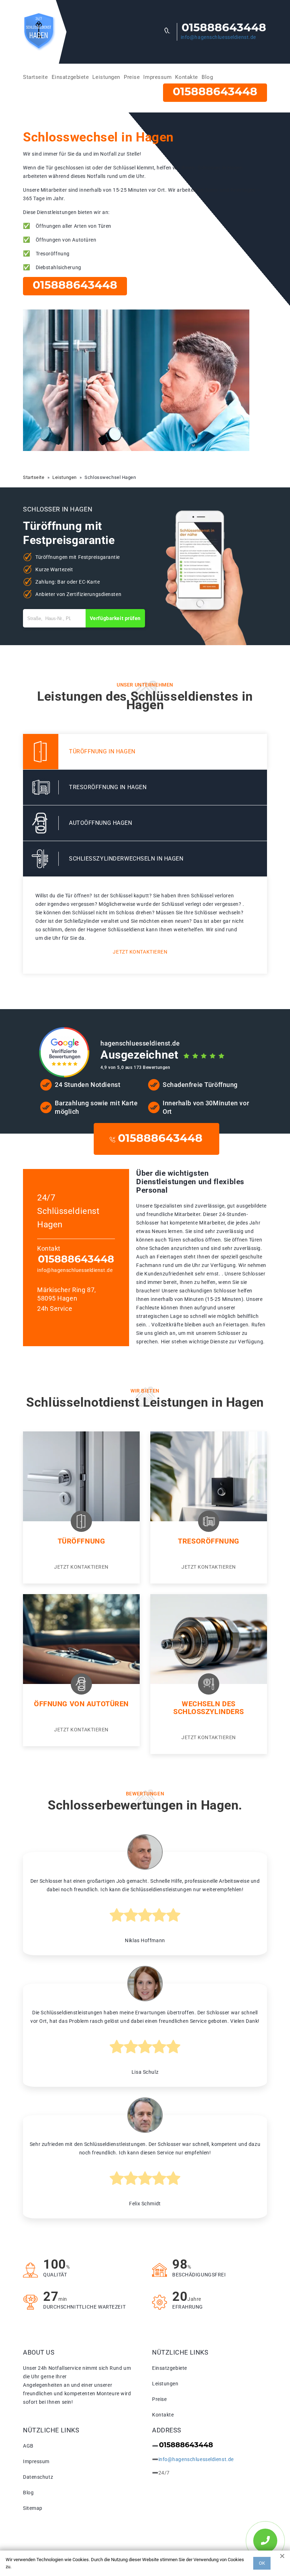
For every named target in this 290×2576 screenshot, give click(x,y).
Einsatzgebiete (70, 77)
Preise (132, 77)
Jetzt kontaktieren (140, 952)
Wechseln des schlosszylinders (208, 1707)
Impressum (157, 77)
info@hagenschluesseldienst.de (218, 37)
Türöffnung (81, 1541)
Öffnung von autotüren (81, 1704)
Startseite (35, 77)
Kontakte (186, 77)
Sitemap (32, 2508)
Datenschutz (38, 2477)
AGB (28, 2446)
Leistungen (106, 77)
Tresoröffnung (208, 1541)
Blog (207, 77)
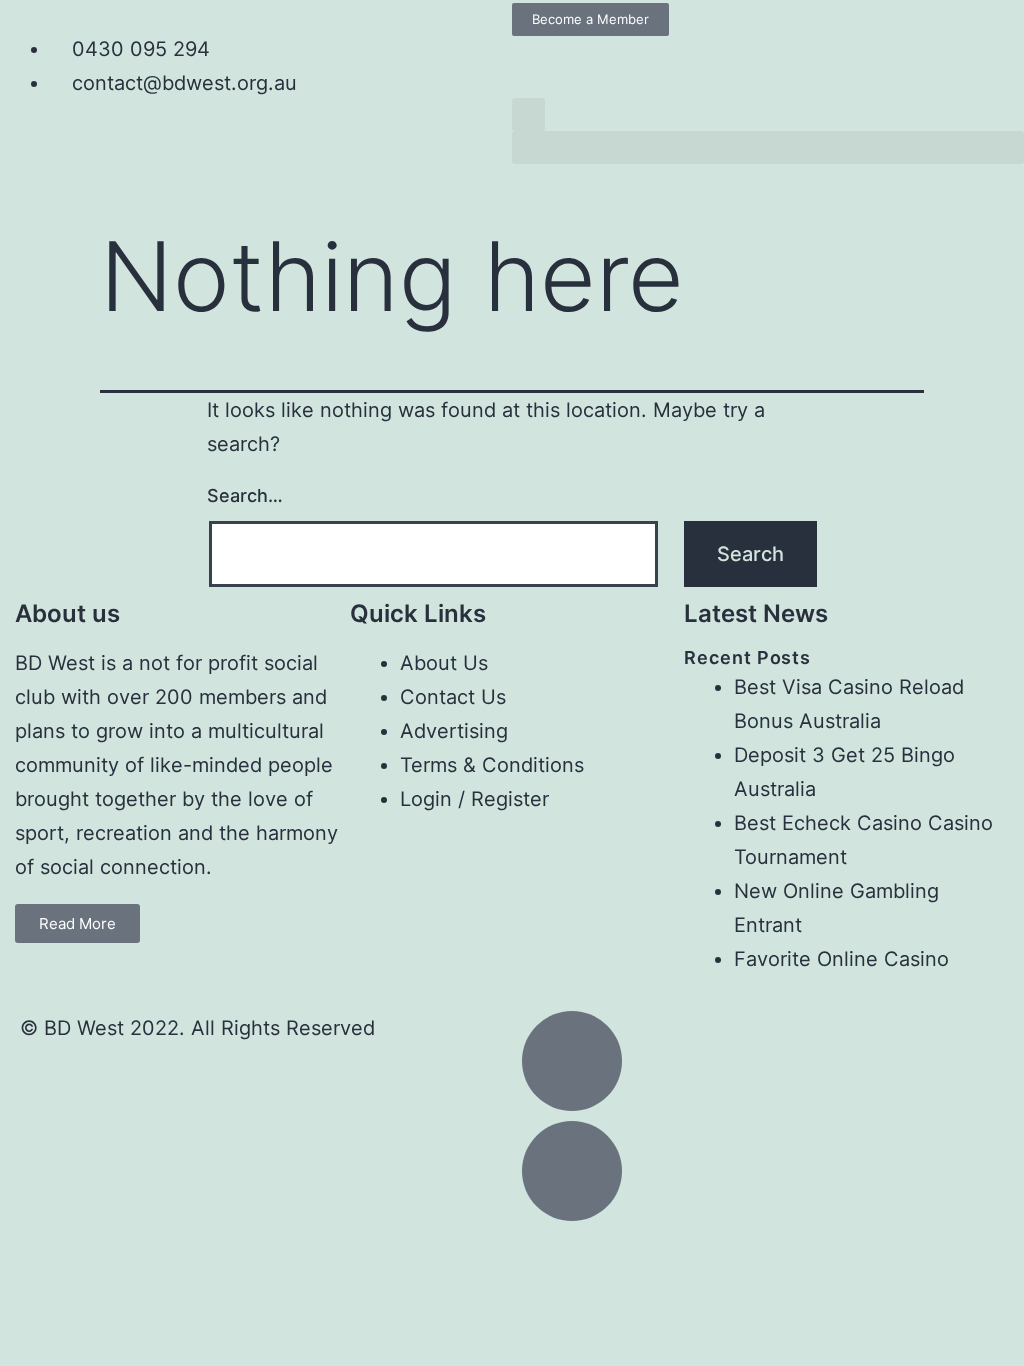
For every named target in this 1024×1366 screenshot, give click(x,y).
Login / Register (474, 799)
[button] (528, 114)
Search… (245, 495)
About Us (444, 663)
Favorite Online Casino (841, 959)
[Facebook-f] (537, 61)
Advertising (454, 731)
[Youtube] (593, 61)
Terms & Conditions (492, 765)
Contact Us (453, 697)
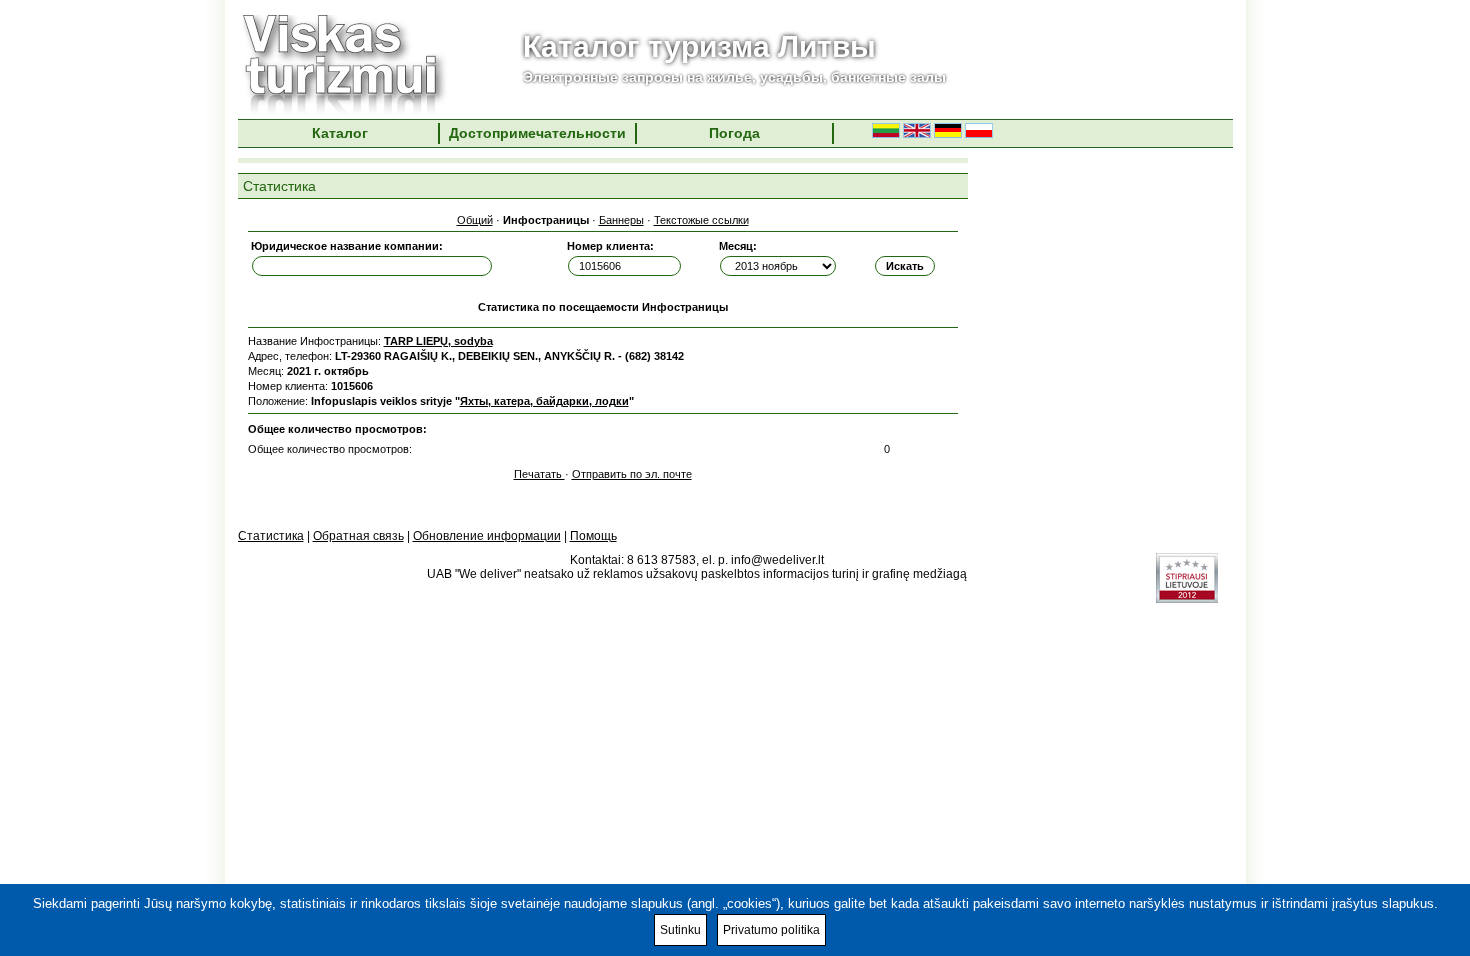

* * * * *

TASK DETAILS
The line above containing "Impressum (157, 77)", the line containing "Tresoröffnung (208, 1541)", and every line between them are to be transcribed exactly; no other line is wanted.

ANSWER FOR THE TASK
Impressum (157, 77)
info@hagenschluesseldienst.de (218, 37)
Türöffnung (81, 1541)
Öffnung von autotüren (81, 1704)
Startseite (35, 77)
Kontakte (186, 77)
Sitemap (32, 2508)
Datenschutz (38, 2477)
AGB (28, 2446)
Leistungen (106, 77)
Tresoröffnung (208, 1541)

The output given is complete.